Les entrées de ville ont fait l’objet d’un intérêt particulier dans la décennie 1990, à l’initiative notamment des ministères en charge de ces questions, et plus particulièrement de la Direction à l’Aménagement urbain donnant jour à nombre de travaux [5].

Parallèlement des débats et des avancées juridiques permettent de poursuivre la réflexion sur ces espaces urbains/péri-urbains laissées à l’abandon. Le rapport Dupont, déposé au Sénat en 1994, est considéré par plusieurs comme un des moments importants de l’élaboration de la problématique des entrées de ville en France. Commandée par le ministre de l’Environnement et celui de l’Équipement, des Transports et du Logement, cette étude avait pour but d’examiner les solutions qui pouvaient être adoptées relativement aux questions touchant l’aménagement, la réglementation, la politique et la sensibilisation. La publication du rapport a entraîné un renouvellement du discours en faisant appel à la volonté des maires de lier le développement économique local à l’amélioration du cadre de vie.

A la fin des années 1990, et surtout depuis les années 2000, une réflexion sur les espaces périphériques, puis plus récemment les espaces périurbains, opte pour une approche plus globale du fonctionnement des espaces urbains et périurbains à l’aune du développement durable, des enjeux de mobilité… De nouveaux enjeux juridiques voient le jour pour transformer et faire évoluer ces espaces « entrées de ville » pris d’assaut par les géants de la consommation de masse. La requalification urbaine se mêle progressivement de l’avenir de ces territoires et tentent de les harmoniser en régissant le mobilier, l’affichage et le fonctionnement spatial – parcs de stationnement, accès, liens routiers, lisibilité, échangeurs, et finalement en les intégrant au fonctionnement urbain plus général.

Le périurbain, auquel le séminaire proposé va se consacrer, est un espace de flux occupé principalement par les structures commerciales (centres commerciaux, halls d’exposition, chaînes d’hôtels). Cet espace là n’est pas hybride. Il a ses logiques, son mode de fonctionnement propres ne relevant ni du rural ni de l’urbain.
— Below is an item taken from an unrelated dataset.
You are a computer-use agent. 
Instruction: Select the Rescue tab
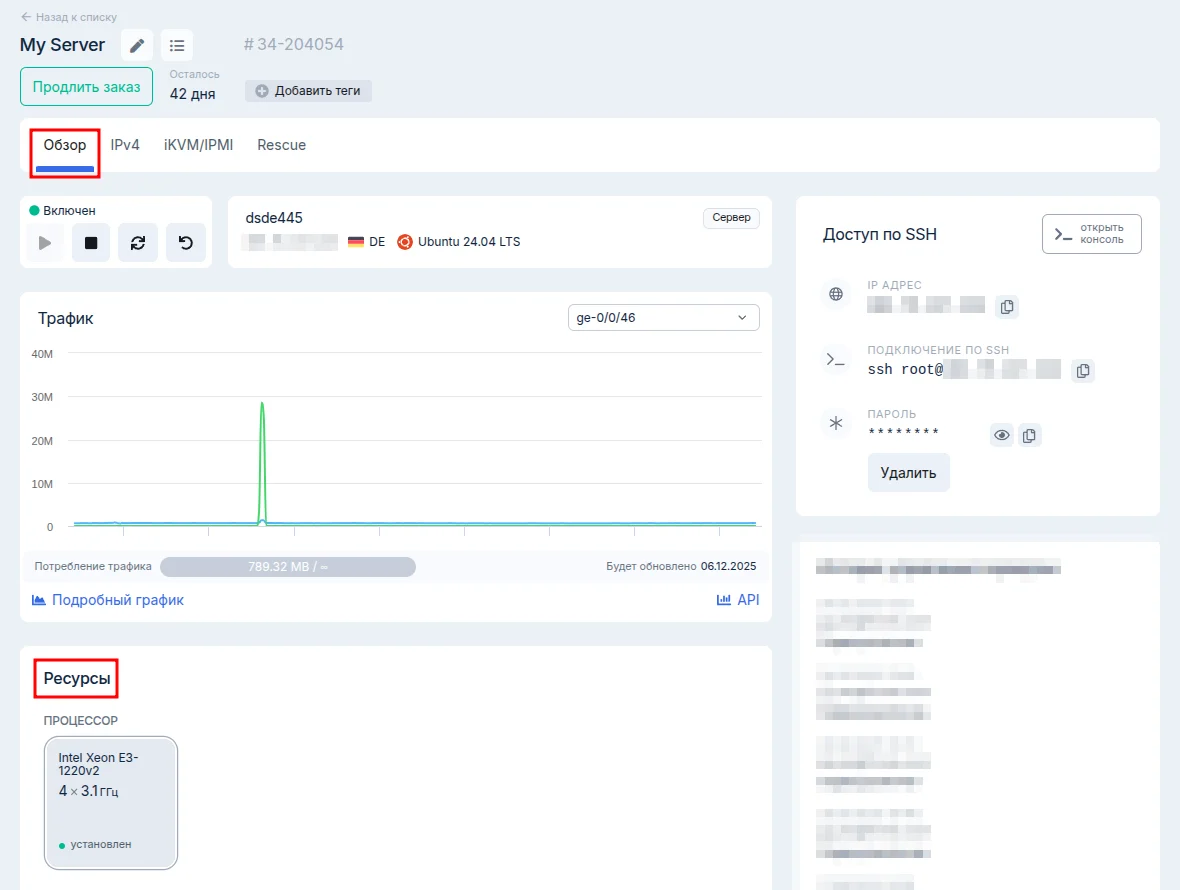281,145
Cet état de fait est nouveau, il n’est le fruit d’aucun héritage.

Cette fenêtre d’observation particulière que sont les entrées de ville et les « aires commerciales » peut contribuer à se saisir, à mieux comprendre, cet ordre spatial et social nouveau qu’est l’urbain.

Notes

[1Voir Jean-Claude Galetty, Le processus de métropolisation et l’urbain de demain, CERTU, Collection « Essentiel », n°15, décembre 2013.

[2Voir la publication du FVM/SNCF, Réhabiliter le périurbain - Comment vivre et bouger durablement dans ces territoires ?, Paris, FVM/SNCF, 2013.
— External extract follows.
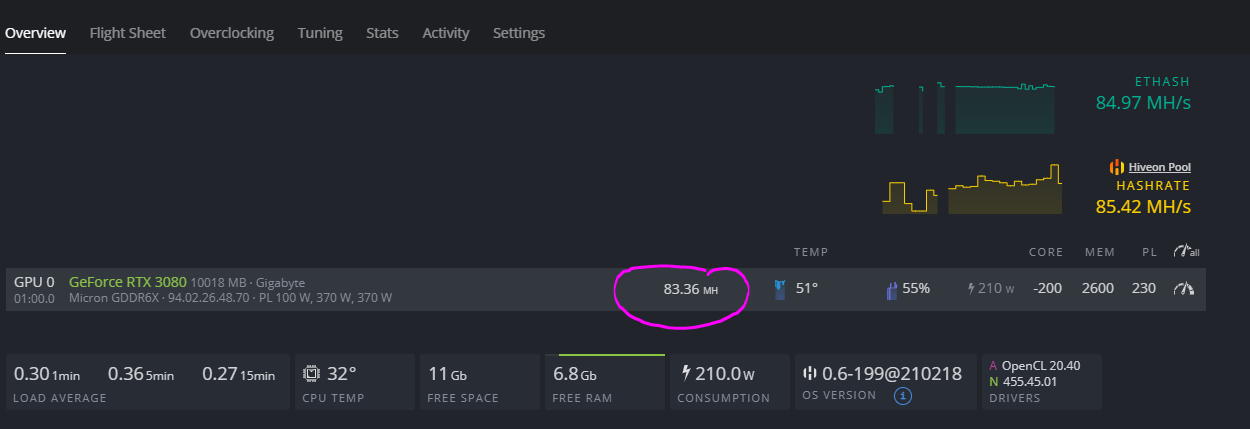This screenshot has width=1250, height=429.
Task: Click the GeForce RTX 3080 name
Action: 127,282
[3Michel Lussault, « L’urbain s’étale » Esprit, mars-avril 2013.

[4Une étude bibliographique existe sur le thème des entrées de villes, elle nous a guidé dans la littérature consacré à ce sujet. Cf. Stéphanie Frobert, Entrée de villes. Dossier bibliographique, Lyon, Editions du CERTU, 1999.

[5G. Dubois Taine, Pour une amélioration de la qualité des entrées de ville, Éléments de réflexion, CETUR, 1989 ; Les boulevards urbains. Contribution à la politique de la ville, Paris, 1990. H. Huntzinger (Cabinet Tétra), Logiques économiques : pourquoi s’implanter en entrée de villes ?, Rapport, 1991.